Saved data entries
"""
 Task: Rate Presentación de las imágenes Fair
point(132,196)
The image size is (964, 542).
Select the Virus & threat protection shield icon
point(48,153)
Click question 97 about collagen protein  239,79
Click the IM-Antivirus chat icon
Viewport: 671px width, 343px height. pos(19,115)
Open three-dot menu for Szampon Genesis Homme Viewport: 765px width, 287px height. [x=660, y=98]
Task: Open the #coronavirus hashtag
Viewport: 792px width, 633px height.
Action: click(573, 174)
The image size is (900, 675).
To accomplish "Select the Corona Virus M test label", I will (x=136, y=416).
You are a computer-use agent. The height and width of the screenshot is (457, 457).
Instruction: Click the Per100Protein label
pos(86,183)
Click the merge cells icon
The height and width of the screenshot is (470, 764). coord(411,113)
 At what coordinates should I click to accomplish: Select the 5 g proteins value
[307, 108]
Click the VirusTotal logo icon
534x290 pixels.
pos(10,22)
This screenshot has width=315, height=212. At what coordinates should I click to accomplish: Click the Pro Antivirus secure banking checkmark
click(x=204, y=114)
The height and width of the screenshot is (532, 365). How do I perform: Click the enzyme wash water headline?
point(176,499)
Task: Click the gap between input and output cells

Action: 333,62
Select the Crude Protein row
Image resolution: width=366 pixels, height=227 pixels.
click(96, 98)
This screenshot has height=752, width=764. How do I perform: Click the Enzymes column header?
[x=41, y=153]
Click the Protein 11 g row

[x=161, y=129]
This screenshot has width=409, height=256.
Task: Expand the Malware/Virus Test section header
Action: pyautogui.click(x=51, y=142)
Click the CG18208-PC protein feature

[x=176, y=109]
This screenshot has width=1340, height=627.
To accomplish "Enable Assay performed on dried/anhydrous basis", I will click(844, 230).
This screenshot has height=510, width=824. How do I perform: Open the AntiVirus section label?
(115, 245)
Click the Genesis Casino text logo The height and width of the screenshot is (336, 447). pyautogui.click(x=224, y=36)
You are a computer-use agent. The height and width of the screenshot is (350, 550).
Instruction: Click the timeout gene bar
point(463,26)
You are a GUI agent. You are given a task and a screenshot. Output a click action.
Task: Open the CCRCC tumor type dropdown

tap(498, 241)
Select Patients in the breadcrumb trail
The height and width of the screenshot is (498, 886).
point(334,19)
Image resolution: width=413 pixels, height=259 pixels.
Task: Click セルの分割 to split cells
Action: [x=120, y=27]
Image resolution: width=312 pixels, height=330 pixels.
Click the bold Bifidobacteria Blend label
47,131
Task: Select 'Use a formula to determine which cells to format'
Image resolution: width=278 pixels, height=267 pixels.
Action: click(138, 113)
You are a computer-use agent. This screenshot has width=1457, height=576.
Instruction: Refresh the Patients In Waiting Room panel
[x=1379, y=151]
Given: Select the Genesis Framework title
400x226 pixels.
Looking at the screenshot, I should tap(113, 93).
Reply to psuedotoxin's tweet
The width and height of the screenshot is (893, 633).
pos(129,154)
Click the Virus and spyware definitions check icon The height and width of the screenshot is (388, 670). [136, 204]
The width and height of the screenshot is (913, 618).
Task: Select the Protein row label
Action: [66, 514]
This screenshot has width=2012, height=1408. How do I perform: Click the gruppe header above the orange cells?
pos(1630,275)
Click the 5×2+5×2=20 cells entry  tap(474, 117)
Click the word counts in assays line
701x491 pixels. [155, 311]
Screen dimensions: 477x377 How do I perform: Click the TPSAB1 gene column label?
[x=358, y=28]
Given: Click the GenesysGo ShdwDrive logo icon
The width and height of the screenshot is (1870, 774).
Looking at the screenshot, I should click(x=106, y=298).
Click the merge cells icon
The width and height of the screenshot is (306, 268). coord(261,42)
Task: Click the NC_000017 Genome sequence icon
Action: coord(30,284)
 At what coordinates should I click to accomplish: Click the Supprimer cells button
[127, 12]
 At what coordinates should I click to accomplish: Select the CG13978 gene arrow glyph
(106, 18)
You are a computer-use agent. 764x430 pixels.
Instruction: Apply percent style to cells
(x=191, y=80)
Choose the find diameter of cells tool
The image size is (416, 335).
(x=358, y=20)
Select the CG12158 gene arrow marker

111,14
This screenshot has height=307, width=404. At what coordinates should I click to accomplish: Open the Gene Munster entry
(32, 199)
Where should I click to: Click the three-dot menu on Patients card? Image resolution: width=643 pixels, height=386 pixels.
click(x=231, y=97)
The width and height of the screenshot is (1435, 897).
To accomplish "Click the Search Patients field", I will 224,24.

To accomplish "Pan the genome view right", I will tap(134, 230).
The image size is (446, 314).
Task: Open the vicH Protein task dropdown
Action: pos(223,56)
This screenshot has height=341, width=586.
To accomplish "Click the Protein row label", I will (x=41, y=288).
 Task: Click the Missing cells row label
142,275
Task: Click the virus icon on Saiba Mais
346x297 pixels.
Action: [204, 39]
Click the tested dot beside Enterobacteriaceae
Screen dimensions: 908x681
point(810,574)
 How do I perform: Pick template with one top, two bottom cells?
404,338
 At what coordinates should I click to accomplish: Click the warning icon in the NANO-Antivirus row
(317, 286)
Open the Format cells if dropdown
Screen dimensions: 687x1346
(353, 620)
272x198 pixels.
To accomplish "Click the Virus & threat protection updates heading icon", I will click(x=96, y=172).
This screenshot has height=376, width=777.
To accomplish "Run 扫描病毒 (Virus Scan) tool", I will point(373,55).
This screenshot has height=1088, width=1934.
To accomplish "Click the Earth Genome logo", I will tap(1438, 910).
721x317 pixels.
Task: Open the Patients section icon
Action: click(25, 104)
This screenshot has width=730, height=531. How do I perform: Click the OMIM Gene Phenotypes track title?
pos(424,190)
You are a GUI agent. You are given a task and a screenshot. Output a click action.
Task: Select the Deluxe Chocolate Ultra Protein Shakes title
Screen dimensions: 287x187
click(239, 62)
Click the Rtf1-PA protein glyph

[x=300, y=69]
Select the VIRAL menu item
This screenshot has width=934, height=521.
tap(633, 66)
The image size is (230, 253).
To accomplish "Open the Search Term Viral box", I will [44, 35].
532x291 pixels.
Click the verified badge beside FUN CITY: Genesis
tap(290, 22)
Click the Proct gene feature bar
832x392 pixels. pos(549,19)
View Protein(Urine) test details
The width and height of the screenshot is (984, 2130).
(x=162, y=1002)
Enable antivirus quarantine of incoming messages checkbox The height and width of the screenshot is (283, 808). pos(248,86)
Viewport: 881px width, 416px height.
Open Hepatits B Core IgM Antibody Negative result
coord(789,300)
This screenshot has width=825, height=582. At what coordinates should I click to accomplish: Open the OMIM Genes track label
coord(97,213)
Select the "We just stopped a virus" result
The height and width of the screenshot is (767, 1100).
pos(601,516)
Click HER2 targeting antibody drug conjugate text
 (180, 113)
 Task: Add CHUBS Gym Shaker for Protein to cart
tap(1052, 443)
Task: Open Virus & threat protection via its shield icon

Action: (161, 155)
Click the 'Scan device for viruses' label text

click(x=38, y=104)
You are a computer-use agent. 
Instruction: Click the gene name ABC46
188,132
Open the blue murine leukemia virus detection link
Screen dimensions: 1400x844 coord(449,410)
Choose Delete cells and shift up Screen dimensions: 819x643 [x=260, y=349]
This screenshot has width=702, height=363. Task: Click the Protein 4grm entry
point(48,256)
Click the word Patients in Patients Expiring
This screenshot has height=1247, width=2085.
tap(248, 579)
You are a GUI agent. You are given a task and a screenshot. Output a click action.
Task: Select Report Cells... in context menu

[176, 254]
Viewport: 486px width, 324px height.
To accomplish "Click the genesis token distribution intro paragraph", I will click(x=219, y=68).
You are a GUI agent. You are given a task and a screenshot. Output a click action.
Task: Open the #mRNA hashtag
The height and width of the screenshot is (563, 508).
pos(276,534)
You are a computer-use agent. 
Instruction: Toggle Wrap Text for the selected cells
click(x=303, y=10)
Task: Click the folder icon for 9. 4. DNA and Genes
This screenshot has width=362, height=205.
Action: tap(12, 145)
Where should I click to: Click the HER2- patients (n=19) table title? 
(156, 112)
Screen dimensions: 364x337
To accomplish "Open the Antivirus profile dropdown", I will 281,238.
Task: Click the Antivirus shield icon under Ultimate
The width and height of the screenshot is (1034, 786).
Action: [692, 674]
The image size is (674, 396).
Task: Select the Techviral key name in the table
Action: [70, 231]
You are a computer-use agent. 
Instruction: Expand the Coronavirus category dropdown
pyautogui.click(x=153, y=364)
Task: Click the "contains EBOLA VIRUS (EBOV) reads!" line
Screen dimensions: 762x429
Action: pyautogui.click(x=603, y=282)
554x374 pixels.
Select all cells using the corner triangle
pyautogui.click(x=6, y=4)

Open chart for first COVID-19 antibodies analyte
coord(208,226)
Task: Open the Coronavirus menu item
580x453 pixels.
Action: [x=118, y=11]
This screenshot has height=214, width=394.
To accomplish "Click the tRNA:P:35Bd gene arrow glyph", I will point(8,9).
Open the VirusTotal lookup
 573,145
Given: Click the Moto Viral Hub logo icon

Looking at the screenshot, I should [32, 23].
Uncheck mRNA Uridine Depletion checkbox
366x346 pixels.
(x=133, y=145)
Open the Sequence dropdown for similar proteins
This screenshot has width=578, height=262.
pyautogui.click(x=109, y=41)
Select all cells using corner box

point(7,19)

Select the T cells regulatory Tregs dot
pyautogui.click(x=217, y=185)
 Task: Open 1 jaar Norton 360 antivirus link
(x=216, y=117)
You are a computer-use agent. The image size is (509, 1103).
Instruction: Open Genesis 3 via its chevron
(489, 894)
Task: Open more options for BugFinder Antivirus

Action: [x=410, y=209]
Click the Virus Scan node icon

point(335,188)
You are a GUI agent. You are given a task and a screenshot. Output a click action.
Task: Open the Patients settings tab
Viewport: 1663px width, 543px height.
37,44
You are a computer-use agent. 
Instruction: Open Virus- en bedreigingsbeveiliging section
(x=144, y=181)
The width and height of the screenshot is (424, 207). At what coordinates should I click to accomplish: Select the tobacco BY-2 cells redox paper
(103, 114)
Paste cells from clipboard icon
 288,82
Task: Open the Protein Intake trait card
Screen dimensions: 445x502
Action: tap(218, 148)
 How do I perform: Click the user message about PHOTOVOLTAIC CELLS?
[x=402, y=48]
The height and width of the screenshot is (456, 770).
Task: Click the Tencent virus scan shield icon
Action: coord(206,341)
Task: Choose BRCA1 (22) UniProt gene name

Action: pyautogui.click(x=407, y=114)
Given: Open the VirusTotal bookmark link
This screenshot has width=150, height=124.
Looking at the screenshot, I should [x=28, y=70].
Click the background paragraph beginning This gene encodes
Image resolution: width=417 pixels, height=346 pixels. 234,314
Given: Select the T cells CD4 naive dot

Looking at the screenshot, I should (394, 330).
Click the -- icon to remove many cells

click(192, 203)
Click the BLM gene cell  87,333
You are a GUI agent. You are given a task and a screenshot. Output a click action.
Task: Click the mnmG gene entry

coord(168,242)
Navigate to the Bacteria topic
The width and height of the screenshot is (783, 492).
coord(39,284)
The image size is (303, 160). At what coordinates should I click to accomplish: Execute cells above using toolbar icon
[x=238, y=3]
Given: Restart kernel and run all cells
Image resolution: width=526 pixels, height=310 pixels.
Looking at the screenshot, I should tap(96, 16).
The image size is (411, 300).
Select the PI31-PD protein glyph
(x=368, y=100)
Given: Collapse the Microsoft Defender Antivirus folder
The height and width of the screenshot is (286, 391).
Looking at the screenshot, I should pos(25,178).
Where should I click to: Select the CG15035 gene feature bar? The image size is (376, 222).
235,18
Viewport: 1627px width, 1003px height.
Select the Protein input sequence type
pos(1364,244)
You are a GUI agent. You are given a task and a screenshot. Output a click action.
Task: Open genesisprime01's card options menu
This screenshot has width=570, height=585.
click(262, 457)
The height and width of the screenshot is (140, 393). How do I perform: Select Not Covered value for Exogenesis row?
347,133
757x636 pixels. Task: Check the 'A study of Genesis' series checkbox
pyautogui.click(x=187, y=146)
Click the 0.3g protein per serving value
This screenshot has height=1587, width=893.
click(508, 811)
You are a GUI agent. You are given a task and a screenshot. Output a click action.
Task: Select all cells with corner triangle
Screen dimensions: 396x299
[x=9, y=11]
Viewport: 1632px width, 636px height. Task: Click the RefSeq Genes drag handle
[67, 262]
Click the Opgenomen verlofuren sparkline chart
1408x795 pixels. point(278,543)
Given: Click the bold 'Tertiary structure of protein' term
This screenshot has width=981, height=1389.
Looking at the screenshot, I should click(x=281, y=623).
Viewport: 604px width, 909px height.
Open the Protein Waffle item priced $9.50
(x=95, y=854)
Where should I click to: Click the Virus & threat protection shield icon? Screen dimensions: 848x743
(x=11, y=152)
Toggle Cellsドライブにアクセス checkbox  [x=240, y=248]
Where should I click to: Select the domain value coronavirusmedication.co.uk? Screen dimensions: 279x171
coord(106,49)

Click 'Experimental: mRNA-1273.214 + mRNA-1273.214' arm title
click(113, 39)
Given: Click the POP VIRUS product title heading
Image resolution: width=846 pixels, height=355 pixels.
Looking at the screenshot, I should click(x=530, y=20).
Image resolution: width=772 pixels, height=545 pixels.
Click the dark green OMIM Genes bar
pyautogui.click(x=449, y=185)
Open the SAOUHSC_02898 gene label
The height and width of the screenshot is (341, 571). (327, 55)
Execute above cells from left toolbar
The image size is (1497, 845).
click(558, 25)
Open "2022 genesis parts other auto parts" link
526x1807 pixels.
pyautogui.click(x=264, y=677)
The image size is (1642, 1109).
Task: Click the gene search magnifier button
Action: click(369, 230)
"""
*Your task:*
Go through the data and return each line where the word "Enable" appears.

*Output for this task:*
To accomplish "Enable Assay performed on dried/anhydrous basis", I will click(844, 230).
Enable antivirus quarantine of incoming messages checkbox The height and width of the screenshot is (283, 808). pos(248,86)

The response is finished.